一部の資産運用会社では、すでに人工知能(AI)を利用した運用を行っている。ツー・シグマ・インベストメンツやゴールドマン・サックス・アセット・マネジメントなどは、こうした運用手法により、運用資産を増やしている。
ただ、多くの資産運用会社では、AIの利用は、初期段階あるいは検討段階に留まっている。AIがポートフォリオマネージャーやアナリストから仕事を奪うのではないかという不安から、社内で導入に抵抗感があることが要因となっているとも考えられる。また、数理分析を専門に行うクオンツと呼ばれる専門家が、AIで用いるプログラミングの専門家ではないことも理由のひとつである。
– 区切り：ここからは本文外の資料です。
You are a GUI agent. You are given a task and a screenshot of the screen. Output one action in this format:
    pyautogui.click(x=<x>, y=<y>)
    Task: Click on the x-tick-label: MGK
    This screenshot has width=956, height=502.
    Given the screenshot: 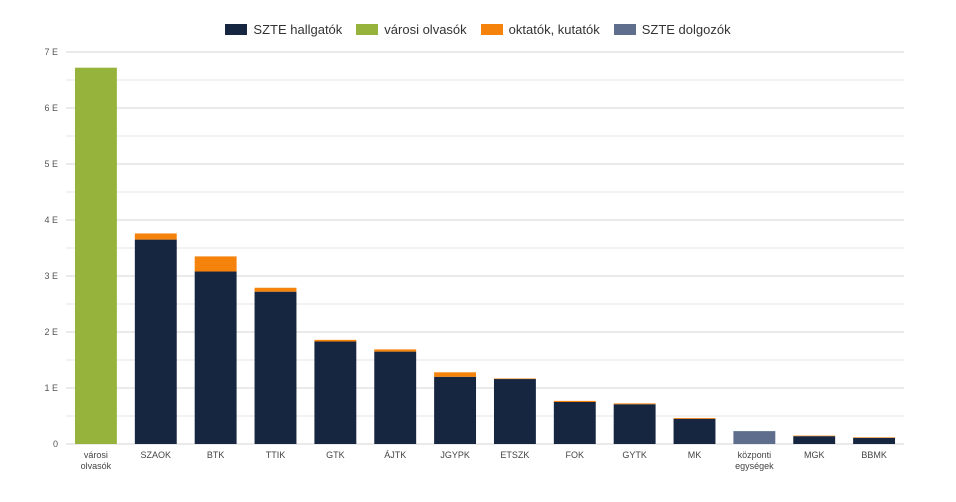 What is the action you would take?
    pyautogui.click(x=814, y=455)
一方、プログラマー等といったリソースを完備しても、解決しなければならない問題がある。資産運用へのAIの利用は、様々なものが考えられるが、そのひとつに、過去のデータから将来を予測するモデルを構築するというものである。これまでは、人間がトライ−アンド−エラーで構築をしていたものが、AIを使用することで、より早く、より広範囲にモデルの構築が可能になる。ただし、膨大なデータが必要となる。日時(や時間)で計測できる株価などはAIに向いているが、月次で出る経済指標などは、圧倒的にデータ数が不足する。そのため、株価の予想モデルであれば、過去の株価のみから株価を予想することになる。さらに、日時の株価を使用した場合、往々にして明日の株の予想といった超短期の予想が中心となる。長期投資には、まだAIは多くの課題を残している。したがって、現在AIが使われているのは、トレーディングの分野がほとんどである。
次に考えられるのは、AIにより、企業に関する膨大な情報を瞬時に集めるということである。これは投資対象企業が開示するものだけではなく、あらゆるニュースソースから情報を収集する。もちろん、膨大な情報を集めることができることが、この方法の利点ではあるが、もうひとつ大きな長所がある。ポートフォリオマネージャーやアナリストは、自らの保有あるいは推奨する企業に対して、無意識的によい情報のみを収集する傾向がある。AIであれば、こうしたバイアスを防ぐことができる。ただし、こうした情報収集だけで、ポートフォリオを構築することはできない。この場合は、人間によるポートフォリオ構築の補助としてのAIの役割が大きくなるといえる。
以上、現時点での私見を述べてきたが、AIは急速に発展してきているので、将来何が起こるかを予想することはきわめて難しい。ただ、AIが人間に取って代わるのではなく、人間による投資判断を助ける役割として発展していくのではないかと考える。